• **REQUIREMENT**
Each line below should be written out exactly, with none skipped.

Data entries:
━━━━━━━━━━
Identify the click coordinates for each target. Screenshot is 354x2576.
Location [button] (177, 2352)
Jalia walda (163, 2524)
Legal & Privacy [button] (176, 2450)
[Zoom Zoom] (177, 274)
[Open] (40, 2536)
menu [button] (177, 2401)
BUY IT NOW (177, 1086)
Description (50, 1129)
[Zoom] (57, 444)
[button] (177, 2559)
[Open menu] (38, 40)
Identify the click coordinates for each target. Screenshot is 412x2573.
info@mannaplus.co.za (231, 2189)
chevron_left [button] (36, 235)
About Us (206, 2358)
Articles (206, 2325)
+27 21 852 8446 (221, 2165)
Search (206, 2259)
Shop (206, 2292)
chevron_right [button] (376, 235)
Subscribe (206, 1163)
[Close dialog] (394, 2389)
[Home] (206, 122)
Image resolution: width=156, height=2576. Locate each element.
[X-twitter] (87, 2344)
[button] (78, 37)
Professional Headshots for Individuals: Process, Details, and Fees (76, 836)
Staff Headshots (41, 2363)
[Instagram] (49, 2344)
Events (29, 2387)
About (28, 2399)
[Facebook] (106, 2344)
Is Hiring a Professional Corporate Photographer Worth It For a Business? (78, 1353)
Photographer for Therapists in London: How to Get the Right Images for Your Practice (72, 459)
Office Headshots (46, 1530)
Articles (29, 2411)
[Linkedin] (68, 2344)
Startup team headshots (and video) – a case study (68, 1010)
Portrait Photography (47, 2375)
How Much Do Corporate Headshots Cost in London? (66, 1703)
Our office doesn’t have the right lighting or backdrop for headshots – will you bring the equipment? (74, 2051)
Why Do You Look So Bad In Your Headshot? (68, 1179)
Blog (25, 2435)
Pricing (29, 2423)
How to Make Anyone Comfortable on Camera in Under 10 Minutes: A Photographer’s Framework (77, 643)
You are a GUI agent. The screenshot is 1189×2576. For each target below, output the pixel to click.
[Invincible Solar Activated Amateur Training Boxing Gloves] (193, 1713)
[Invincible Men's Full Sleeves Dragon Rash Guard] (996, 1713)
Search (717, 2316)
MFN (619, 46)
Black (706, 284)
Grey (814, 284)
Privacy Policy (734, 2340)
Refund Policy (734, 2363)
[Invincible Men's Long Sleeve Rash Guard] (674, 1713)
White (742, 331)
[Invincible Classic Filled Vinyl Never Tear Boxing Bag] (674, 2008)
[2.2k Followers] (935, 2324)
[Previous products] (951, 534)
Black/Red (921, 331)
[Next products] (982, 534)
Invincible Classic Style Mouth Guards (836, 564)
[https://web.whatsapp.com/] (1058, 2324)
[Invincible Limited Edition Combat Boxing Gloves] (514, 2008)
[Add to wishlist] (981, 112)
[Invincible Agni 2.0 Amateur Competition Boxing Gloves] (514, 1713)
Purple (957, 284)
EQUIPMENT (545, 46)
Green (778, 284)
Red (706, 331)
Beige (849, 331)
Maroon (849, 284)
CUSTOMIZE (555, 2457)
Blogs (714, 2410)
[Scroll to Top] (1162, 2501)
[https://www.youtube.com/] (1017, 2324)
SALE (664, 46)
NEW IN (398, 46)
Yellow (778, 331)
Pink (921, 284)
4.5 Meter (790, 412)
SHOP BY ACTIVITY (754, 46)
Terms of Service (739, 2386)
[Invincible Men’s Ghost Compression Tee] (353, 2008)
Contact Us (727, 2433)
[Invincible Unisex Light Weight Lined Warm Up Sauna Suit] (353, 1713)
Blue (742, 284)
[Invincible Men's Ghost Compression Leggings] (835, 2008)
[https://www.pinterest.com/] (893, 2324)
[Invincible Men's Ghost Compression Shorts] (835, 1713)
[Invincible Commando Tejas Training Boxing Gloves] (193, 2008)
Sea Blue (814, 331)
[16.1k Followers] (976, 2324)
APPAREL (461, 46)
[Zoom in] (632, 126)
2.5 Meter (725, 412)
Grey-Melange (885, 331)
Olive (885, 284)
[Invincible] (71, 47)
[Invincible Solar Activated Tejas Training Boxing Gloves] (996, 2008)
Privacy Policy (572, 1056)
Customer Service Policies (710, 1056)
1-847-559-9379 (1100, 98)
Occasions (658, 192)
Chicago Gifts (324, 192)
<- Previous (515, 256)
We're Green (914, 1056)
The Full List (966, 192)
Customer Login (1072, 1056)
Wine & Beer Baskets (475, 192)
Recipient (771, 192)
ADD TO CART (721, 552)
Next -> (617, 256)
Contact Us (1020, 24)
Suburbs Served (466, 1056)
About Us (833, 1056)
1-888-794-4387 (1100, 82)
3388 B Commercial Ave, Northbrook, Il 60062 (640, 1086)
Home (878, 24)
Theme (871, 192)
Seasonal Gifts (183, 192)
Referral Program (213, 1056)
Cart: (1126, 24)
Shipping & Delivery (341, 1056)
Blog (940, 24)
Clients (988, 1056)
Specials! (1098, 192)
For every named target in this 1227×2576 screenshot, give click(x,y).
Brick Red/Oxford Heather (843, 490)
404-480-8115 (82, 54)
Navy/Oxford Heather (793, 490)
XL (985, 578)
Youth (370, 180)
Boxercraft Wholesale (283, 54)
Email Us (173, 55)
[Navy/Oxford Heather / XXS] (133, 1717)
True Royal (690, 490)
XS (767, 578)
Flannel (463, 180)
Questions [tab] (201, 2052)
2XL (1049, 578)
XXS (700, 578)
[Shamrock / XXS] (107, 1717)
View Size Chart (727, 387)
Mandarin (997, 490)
━━━━━━━━━━
• **RESPONSE AREA**
Identify the click coordinates for each target. Screenshot is 354x2576.
Location [button] (177, 2352)
Jalia walda (163, 2524)
Legal & Privacy [button] (176, 2450)
[Zoom Zoom] (177, 274)
[Open] (40, 2536)
menu [button] (177, 2401)
BUY IT NOW (177, 1086)
Description (50, 1129)
[Zoom] (57, 444)
[button] (177, 2559)
[Open menu] (38, 40)
Identify the click coordinates for each target. Screenshot is 412x2573.
info@mannaplus.co.za (231, 2189)
chevron_left [button] (36, 235)
About Us (206, 2358)
Articles (206, 2325)
+27 21 852 8446 (221, 2165)
Search (206, 2259)
Shop (206, 2292)
chevron_right [button] (376, 235)
Subscribe (206, 1163)
[Close dialog] (394, 2389)
[Home] (206, 122)
Image resolution: width=156, height=2576. Locate each element.
[X-twitter] (87, 2344)
[button] (78, 37)
Professional Headshots for Individuals: Process, Details, and Fees (76, 836)
Staff Headshots (41, 2363)
[Instagram] (49, 2344)
Events (29, 2387)
About (28, 2399)
[Facebook] (106, 2344)
Is Hiring a Professional Corporate Photographer Worth It For a Business? (78, 1353)
Photographer for Therapists in London: How to Get the Right Images for Your Practice (72, 459)
Office Headshots (46, 1530)
Articles (29, 2411)
[Linkedin] (68, 2344)
Startup team headshots (and video) – a case study (68, 1010)
Portrait Photography (47, 2375)
How Much Do Corporate Headshots Cost in London? (66, 1703)
Our office doesn’t have the right lighting or backdrop for headshots – will you bring the equipment? (74, 2051)
Why Do You Look So Bad In Your Headshot? (68, 1179)
Blog (25, 2435)
Pricing (29, 2423)
How to Make Anyone Comfortable on Camera in Under 10 Minutes: A Photographer’s Framework (77, 643)
You are a GUI agent. The screenshot is 1189×2576. For each target below, output the pixel to click.
[Invincible Solar Activated Amateur Training Boxing Gloves] (193, 1713)
[Invincible Men's Full Sleeves Dragon Rash Guard] (996, 1713)
Search (717, 2316)
MFN (619, 46)
Black (706, 284)
Grey (814, 284)
Privacy Policy (734, 2340)
Refund Policy (734, 2363)
[Invincible Men's Long Sleeve Rash Guard] (674, 1713)
White (742, 331)
[Invincible Classic Filled Vinyl Never Tear Boxing Bag] (674, 2008)
[2.2k Followers] (935, 2324)
[Previous products] (951, 534)
Black/Red (921, 331)
[Next products] (982, 534)
Invincible Classic Style Mouth Guards (836, 564)
[https://web.whatsapp.com/] (1058, 2324)
[Invincible Limited Edition Combat Boxing Gloves] (514, 2008)
[Add to wishlist] (981, 112)
[Invincible Agni 2.0 Amateur Competition Boxing Gloves] (514, 1713)
Purple (957, 284)
EQUIPMENT (545, 46)
Green (778, 284)
Red (706, 331)
Beige (849, 331)
Maroon (849, 284)
CUSTOMIZE (555, 2457)
Blogs (714, 2410)
[Scroll to Top] (1162, 2501)
[https://www.youtube.com/] (1017, 2324)
SALE (664, 46)
NEW IN (398, 46)
Yellow (778, 331)
Pink (921, 284)
4.5 Meter (790, 412)
SHOP BY ACTIVITY (754, 46)
Terms of Service (739, 2386)
[Invincible Men’s Ghost Compression Tee] (353, 2008)
Contact Us (727, 2433)
[Invincible Unisex Light Weight Lined Warm Up Sauna Suit] (353, 1713)
Blue (742, 284)
[Invincible Men's Ghost Compression Leggings] (835, 2008)
[https://www.pinterest.com/] (893, 2324)
[Invincible Men's Ghost Compression Shorts] (835, 1713)
[Invincible Commando Tejas Training Boxing Gloves] (193, 2008)
Sea Blue (814, 331)
[16.1k Followers] (976, 2324)
APPAREL (461, 46)
[Zoom in] (632, 126)
2.5 Meter (725, 412)
Grey-Melange (885, 331)
Olive (885, 284)
[Invincible] (71, 47)
[Invincible Solar Activated Tejas Training Boxing Gloves] (996, 2008)
Privacy Policy (572, 1056)
Customer Service Policies (710, 1056)
1-847-559-9379 (1100, 98)
Occasions (658, 192)
Chicago Gifts (324, 192)
<- Previous (515, 256)
We're Green (914, 1056)
The Full List (966, 192)
Customer Login (1072, 1056)
Wine & Beer Baskets (475, 192)
Recipient (771, 192)
ADD TO CART (721, 552)
Next -> (617, 256)
Contact Us (1020, 24)
Suburbs Served (466, 1056)
About Us (833, 1056)
1-888-794-4387 (1100, 82)
3388 B Commercial Ave, Northbrook, Il 60062 (640, 1086)
Home (878, 24)
Theme (871, 192)
Seasonal Gifts (183, 192)
Referral Program (213, 1056)
Cart: (1126, 24)
Shipping & Delivery (341, 1056)
Blog (940, 24)
Clients (988, 1056)
Specials! (1098, 192)
For every named target in this 1227×2576 screenshot, give click(x,y).
Brick Red/Oxford Heather (843, 490)
404-480-8115 (82, 54)
Navy/Oxford Heather (793, 490)
XL (985, 578)
Youth (370, 180)
Boxercraft Wholesale (283, 54)
Email Us (173, 55)
[Navy/Oxford Heather / XXS] (133, 1717)
True Royal (690, 490)
XS (767, 578)
Flannel (463, 180)
Questions [tab] (201, 2052)
2XL (1049, 578)
XXS (700, 578)
[Shamrock / XXS] (107, 1717)
View Size Chart (727, 387)
Mandarin (997, 490)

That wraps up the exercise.